[Start of section]
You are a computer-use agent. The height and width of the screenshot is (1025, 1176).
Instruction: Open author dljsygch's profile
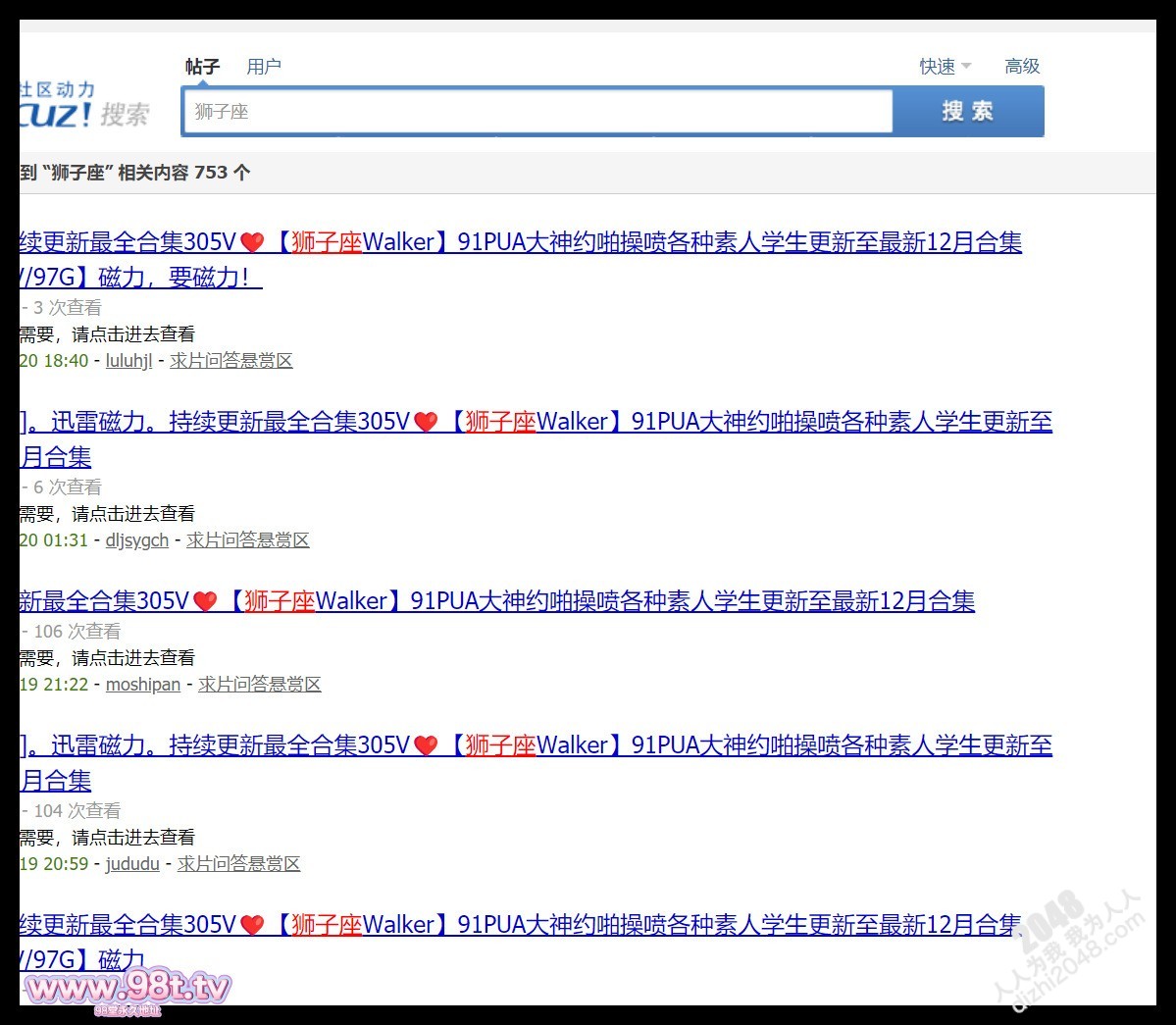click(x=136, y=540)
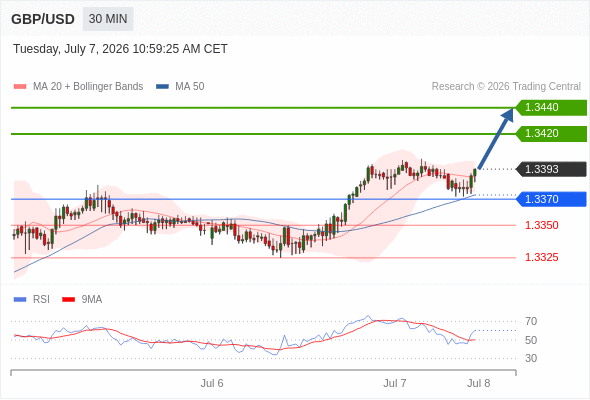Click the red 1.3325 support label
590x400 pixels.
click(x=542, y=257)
[End of section]
Problem to solve:
When copying the listing, print each line exactly but leave out every picture.

Exercise result:
You are a computer-use agent. The height and width of the screenshot is (1025, 1176).
Instruction: Open author dljsygch's profile
click(x=136, y=540)
Click the red 1.3325 support label
590x400 pixels.
click(x=542, y=257)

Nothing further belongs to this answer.